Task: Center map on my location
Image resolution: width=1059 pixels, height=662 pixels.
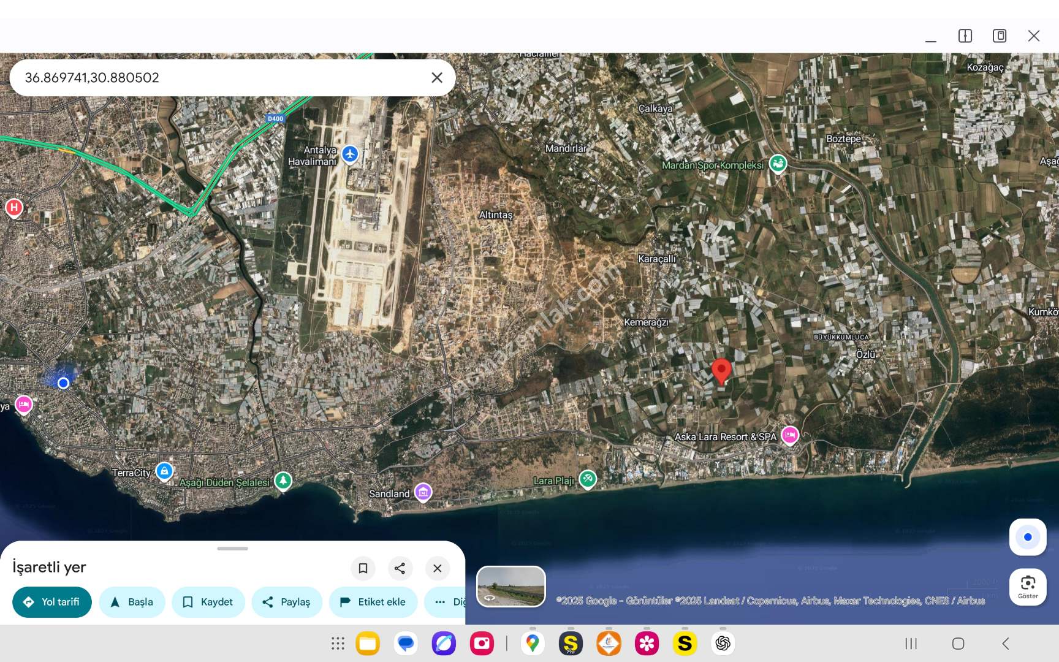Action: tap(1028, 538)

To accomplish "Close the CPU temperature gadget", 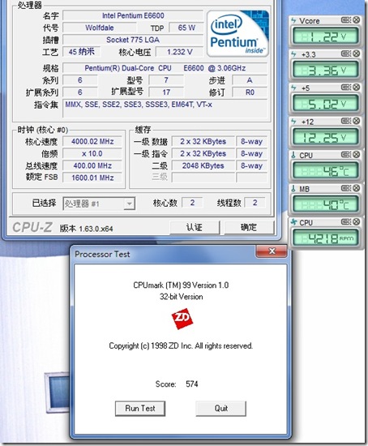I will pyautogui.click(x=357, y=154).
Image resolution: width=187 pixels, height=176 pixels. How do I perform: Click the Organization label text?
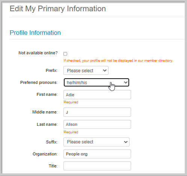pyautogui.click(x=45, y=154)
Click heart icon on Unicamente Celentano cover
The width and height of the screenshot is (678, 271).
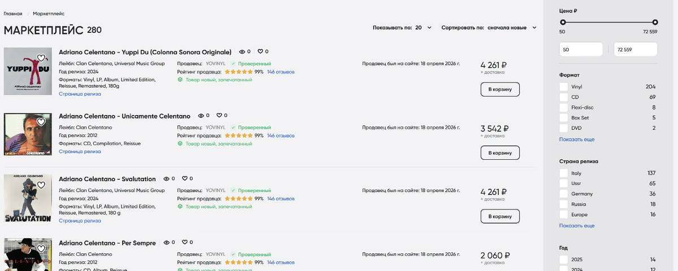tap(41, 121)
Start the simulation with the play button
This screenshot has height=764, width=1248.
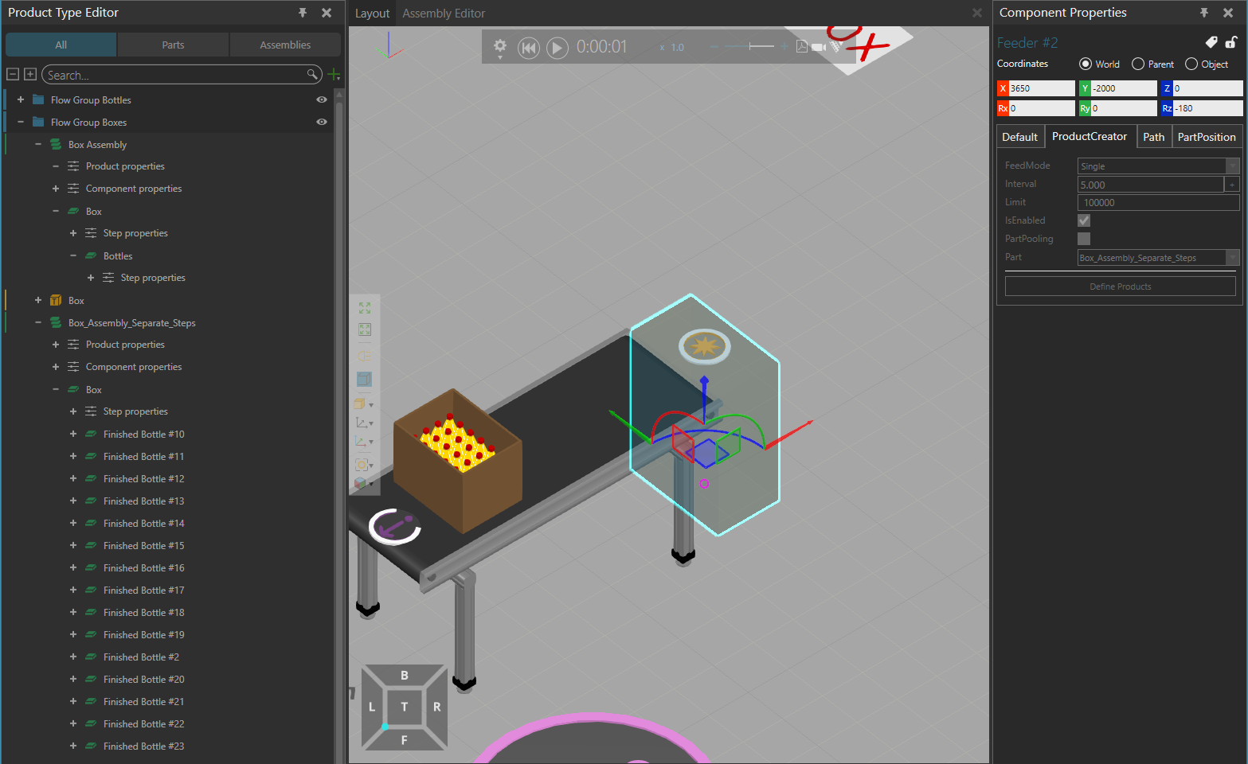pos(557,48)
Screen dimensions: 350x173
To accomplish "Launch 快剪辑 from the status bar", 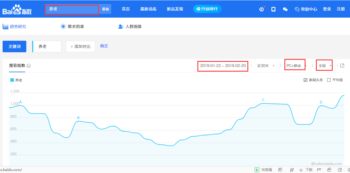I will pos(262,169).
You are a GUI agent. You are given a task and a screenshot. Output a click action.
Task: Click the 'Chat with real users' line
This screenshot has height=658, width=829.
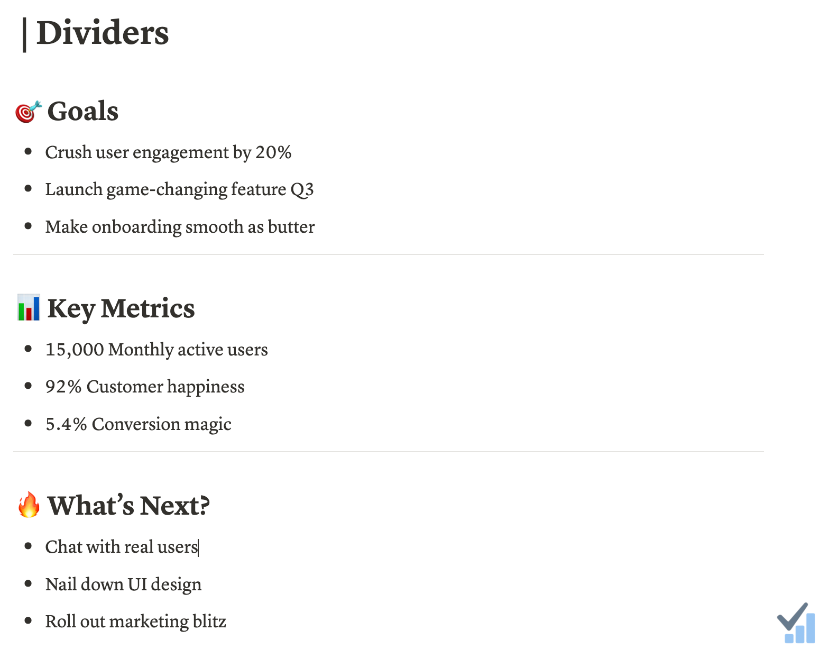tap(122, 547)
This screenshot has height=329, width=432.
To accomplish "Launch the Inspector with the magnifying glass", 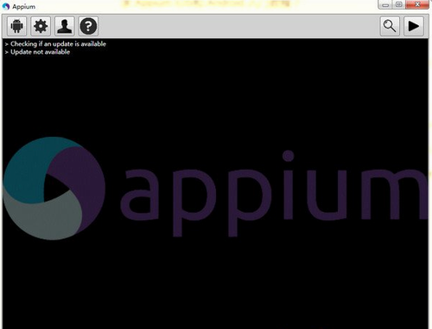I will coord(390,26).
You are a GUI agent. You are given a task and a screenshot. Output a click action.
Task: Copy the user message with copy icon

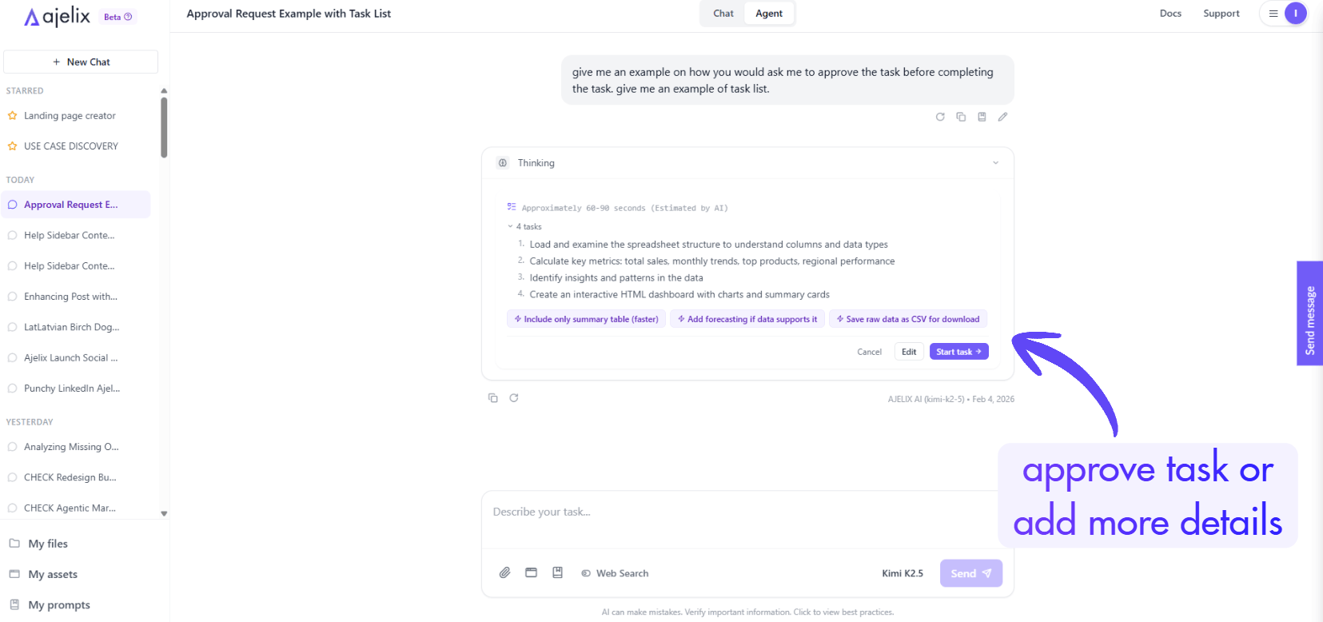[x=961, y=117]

—————

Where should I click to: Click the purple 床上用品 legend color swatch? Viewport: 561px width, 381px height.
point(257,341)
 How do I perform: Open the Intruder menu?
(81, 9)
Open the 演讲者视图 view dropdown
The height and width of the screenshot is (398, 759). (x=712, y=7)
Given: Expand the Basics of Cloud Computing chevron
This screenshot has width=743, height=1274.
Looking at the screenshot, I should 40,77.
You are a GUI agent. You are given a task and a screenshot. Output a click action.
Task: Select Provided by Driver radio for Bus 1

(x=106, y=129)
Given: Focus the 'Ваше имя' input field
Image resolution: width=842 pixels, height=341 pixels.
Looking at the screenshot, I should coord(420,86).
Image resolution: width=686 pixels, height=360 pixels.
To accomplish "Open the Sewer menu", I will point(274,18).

—————

_Prompt:_ Here the output must be the lines above from the line with "Open the 演讲者视图 view dropdown" to the line with "Image resolution: width=686", both included, duplicated word for word and nothing else.

_Task response:_
Open the 演讲者视图 view dropdown
The height and width of the screenshot is (398, 759). (x=712, y=7)
Given: Expand the Basics of Cloud Computing chevron
This screenshot has width=743, height=1274.
Looking at the screenshot, I should 40,77.
You are a GUI agent. You are given a task and a screenshot. Output a click action.
Task: Select Provided by Driver radio for Bus 1

(x=106, y=129)
Given: Focus the 'Ваше имя' input field
Image resolution: width=842 pixels, height=341 pixels.
Looking at the screenshot, I should coord(420,86).
Image resolution: width=686 pixels, height=360 pixels.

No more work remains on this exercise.